The White House on Thursday unveiled a long-delayed legislative proposal for cybersecurity that, among other things, calls on industries critical to the nation’s economy and security to create plans — vetted by the government — for securing their computer systems.
At the same time, the proposal places penalties on companies that fail to scrub personal identifying information from certain data shared with the government.
In a nationally televised speech in May 2009, President Obama proclaimed computer networks a strategic national asset and said protecting them is a matter of national and economic security.
The White House has sought to develop a proposal for cybersecurity legislation that would satisfy security hawks and privacy advocates. Most notably, it has sought to win the support of the private sector, which owns and operates most of the nation’s networks.
Among other measures, the new package would create a federal data breach notification law, clarify penalties for computer crimes and set minimum penalties for intrusions into critical systems. It drew cautious praise from key lawmakers, who mostly stressed their relief at finally having something from the White House; Senate Majority Leader Harry M. Reid (D-Nev.) and other lawmakers had urged Obama in July to provide his administration’s views on cybersecurity legislation.
Sen. John D. Rockefeller IV (D-W.Va.), chairman of the Senate Commerce Committee, said Thursday that the proposal mirrors elements of a bill that he and Sen. Olympia J. Snowe (R-Maine) introduced last year. It included a similar measure that called on critical networks, such as energy providers, to develop plans. As with the White House proposal, it provided for an independent, third-party auditor to assess the adequacy of the provider’s network security plan.
Under the White House measure, a summary of the provider’s plan must be made public. If the plan fails to reduce computer network risks, the Department of Homeland Security can modify it. The proposal would also require the provider to report to DHS any “significant cybersecurity incident.” The administration would have the ability to publicly name companies that fail to achieve adequate cybersecurity.
“We worked long and hard to come up with a framework that would enable industry to figure out the best way to protect itself,” said a senior DHS official, who spoke on the condition of anonymity because of White House rules.
Phil Bond, president and chief executive of TechAmerica, an industry group, said consultation with industry is key because cyber threats evolve so rapidly that “a mandatory, one-size-fits-all” approach would be counterproductive. He said industry wants to see protection against lawsuits for companies that are attempting to comply with rules and standards.

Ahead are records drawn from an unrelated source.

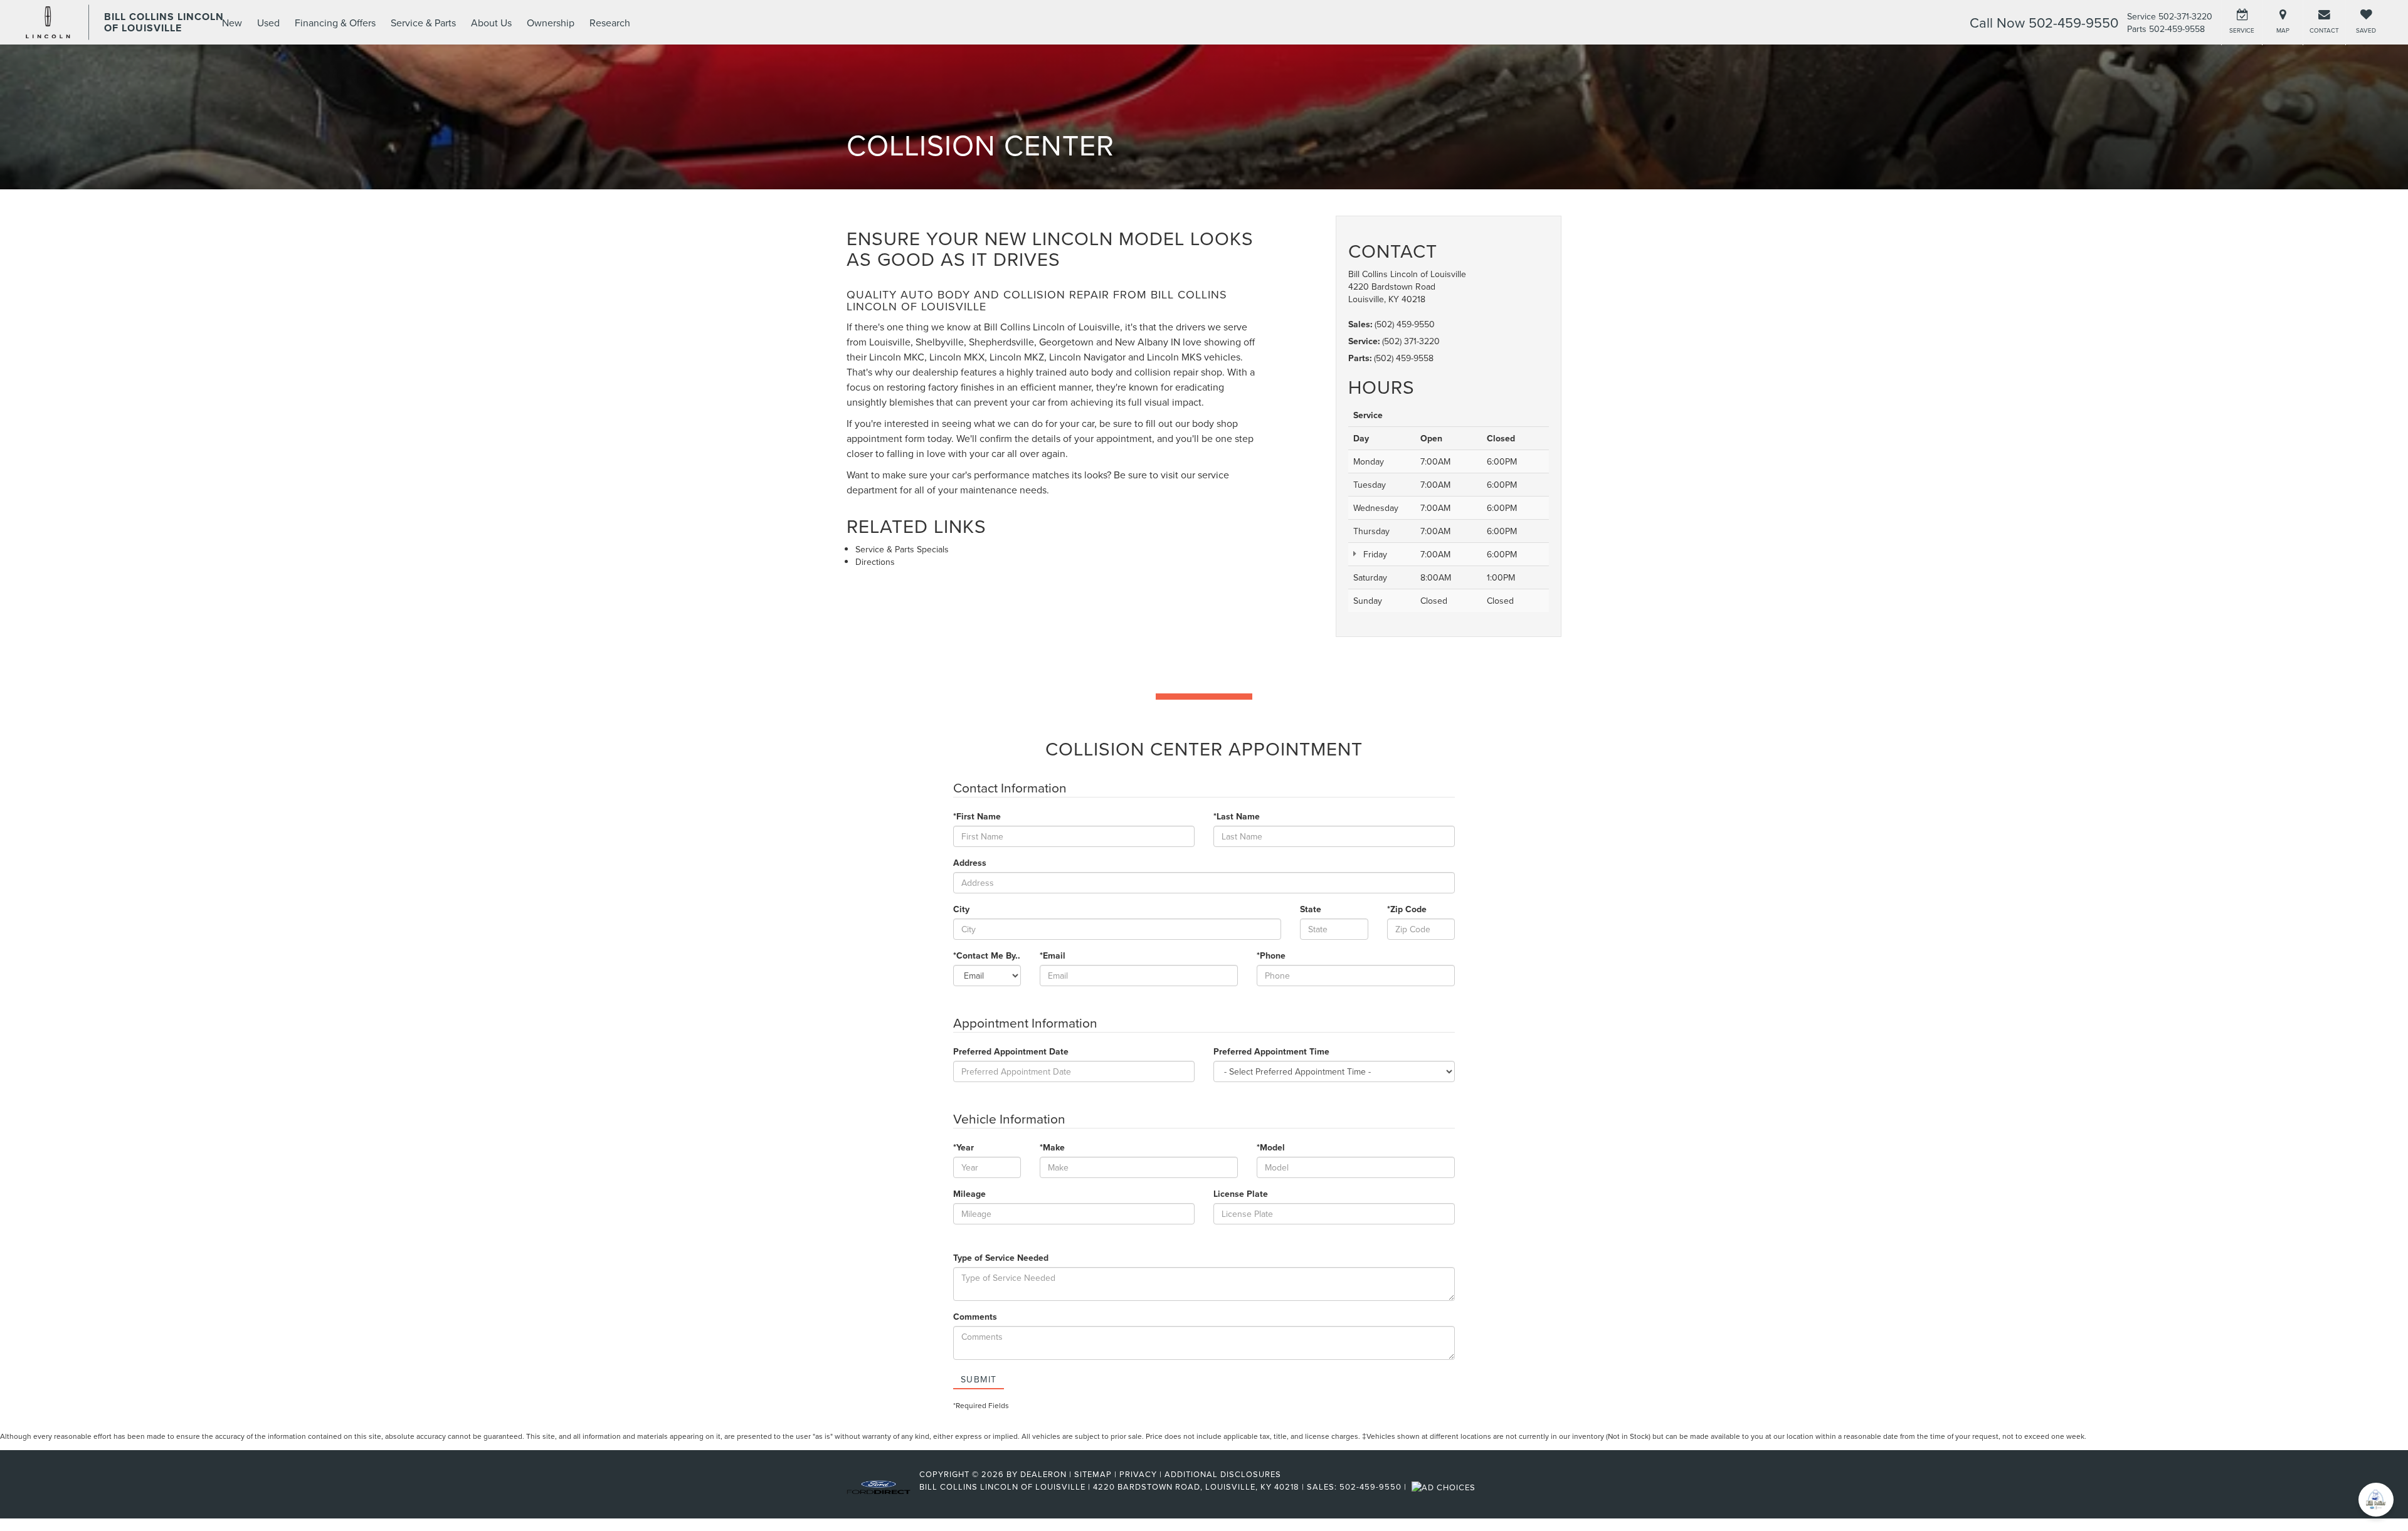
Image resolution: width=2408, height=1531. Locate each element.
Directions (875, 561)
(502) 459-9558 (1404, 358)
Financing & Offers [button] (335, 22)
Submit (978, 1379)
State (1310, 909)
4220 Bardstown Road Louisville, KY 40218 (1391, 292)
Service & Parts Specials (902, 549)
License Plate (1240, 1193)
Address (969, 862)
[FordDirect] (879, 1486)
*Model (1271, 1147)
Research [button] (609, 22)
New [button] (232, 22)
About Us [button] (491, 22)
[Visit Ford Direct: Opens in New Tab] (1445, 1486)
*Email (1052, 955)
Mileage (969, 1193)
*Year (963, 1147)
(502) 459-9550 (1405, 324)
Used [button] (268, 22)
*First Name (977, 816)
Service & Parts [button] (423, 22)
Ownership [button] (550, 22)
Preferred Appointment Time (1271, 1051)
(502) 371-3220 (1411, 341)
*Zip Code (1407, 909)
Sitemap (1093, 1474)
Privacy (1138, 1474)
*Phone (1271, 955)
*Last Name (1236, 816)
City (961, 909)
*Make (1052, 1147)
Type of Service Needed (1000, 1257)
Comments (975, 1316)
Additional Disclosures (1222, 1474)
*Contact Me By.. (986, 955)
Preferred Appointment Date (1011, 1051)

Kristin Lord, vice president and director of studies at the Center for a New American Security, said the administration is trying to persuade “critical infrastructure providers to do the right thing by holding out the implied threat of regulation.”
But Stewart Baker, a former DHS assistant secretary for policy, called the package “weak tea.” The proposal, he said, “shows no sense of urgency. It tells even critical industries on which our lives and society depend that they will have years before anyone from government begins to evaluate their security measures.”
Rep. Jim Langevin (D-R.I.), cofounder of the Congressional Cybersecurity Caucus, has proposed more direct regulation of industry but, an aide said, is open to a compromise. In a statement, Sens. Joseph I. Lieberman (I-Conn.), Susan Collins (R-Maine) and Thomas R. Carper (D-Del.) said the White House was “on the same track” as the Senate. Both designate DHS to lead the effort to protect critical infrastructure, they said.
To encourage a fuller understanding of the scale of cyber breaches, Rockefeller on Thursday urged the Securities and Exchange Commission to clarify corporate disclosure requirements so that companies know they must report significant computer network breaches in their annual filings.